What needs to be done:
The answer must consist of every line in the data below that holds the word "Courses".

Collected data:
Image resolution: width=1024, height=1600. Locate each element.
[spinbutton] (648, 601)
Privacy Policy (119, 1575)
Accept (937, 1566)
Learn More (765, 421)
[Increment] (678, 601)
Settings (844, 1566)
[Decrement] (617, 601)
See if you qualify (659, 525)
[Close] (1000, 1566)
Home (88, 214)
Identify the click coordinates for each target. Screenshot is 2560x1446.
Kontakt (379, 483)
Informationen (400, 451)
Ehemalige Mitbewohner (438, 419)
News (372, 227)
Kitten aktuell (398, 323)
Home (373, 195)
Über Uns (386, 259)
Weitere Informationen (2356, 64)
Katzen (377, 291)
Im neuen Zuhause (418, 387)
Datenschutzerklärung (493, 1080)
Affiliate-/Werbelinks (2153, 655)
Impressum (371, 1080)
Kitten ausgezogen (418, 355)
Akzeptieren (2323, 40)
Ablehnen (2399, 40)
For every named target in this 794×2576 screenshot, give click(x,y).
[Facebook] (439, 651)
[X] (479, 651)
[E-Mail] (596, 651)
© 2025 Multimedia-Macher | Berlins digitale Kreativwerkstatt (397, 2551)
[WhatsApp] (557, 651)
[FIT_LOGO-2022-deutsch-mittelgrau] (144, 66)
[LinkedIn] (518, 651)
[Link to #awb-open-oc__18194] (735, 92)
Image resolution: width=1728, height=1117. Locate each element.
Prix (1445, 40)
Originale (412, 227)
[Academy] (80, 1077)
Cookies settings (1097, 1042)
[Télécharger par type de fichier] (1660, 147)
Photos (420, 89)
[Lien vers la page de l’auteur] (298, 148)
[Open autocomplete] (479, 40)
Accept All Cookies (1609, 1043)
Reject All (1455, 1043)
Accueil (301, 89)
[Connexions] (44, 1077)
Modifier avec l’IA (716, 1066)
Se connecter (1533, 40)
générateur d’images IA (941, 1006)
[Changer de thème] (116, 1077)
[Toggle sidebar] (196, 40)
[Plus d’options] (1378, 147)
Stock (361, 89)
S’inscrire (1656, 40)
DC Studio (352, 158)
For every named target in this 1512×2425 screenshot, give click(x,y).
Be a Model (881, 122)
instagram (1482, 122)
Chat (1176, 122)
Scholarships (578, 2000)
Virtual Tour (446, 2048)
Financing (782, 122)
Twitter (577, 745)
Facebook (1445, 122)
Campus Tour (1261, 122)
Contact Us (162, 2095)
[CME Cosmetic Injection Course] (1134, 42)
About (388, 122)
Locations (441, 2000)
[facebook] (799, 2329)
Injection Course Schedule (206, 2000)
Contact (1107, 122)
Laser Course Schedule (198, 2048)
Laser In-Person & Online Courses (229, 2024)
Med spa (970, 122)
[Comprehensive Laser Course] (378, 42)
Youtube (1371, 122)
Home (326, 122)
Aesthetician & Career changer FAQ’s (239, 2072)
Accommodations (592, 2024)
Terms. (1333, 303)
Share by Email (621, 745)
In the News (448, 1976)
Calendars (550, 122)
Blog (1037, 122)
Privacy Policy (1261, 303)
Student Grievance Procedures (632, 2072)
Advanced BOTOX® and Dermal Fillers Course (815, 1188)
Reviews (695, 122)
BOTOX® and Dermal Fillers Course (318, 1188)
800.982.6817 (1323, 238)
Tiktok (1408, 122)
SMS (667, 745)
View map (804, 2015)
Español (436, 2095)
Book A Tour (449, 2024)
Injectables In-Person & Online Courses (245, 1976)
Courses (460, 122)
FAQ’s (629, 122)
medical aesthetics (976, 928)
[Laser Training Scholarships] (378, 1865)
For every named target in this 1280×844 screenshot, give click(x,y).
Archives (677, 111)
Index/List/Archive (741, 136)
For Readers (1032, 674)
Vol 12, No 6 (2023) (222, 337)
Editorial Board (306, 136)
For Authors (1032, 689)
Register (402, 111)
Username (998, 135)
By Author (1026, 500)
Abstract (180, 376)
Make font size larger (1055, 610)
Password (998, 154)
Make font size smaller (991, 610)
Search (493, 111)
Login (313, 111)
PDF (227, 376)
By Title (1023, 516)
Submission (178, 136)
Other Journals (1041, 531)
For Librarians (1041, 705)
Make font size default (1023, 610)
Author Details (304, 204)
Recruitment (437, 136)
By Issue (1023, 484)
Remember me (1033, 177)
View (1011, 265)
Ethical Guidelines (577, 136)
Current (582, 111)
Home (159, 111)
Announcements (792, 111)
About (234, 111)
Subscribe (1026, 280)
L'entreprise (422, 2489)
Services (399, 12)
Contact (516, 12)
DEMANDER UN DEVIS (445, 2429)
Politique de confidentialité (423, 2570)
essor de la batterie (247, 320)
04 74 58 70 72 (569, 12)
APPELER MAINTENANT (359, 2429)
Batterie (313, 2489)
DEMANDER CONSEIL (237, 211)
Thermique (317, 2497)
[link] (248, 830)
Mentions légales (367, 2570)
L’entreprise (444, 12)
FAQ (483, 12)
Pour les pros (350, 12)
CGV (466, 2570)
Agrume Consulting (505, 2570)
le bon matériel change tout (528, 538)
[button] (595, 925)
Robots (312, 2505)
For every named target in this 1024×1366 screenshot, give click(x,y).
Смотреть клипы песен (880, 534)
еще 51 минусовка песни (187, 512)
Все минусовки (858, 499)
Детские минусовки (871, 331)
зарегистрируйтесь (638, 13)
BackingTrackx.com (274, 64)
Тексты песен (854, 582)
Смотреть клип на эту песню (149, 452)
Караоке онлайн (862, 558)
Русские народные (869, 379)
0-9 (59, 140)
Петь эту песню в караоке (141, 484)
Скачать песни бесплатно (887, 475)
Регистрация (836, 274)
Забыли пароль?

Answer section:
Laser In-Person & Online Courses (229, 2024)
Injectables In-Person & Online Courses (245, 1976)
Courses (460, 122)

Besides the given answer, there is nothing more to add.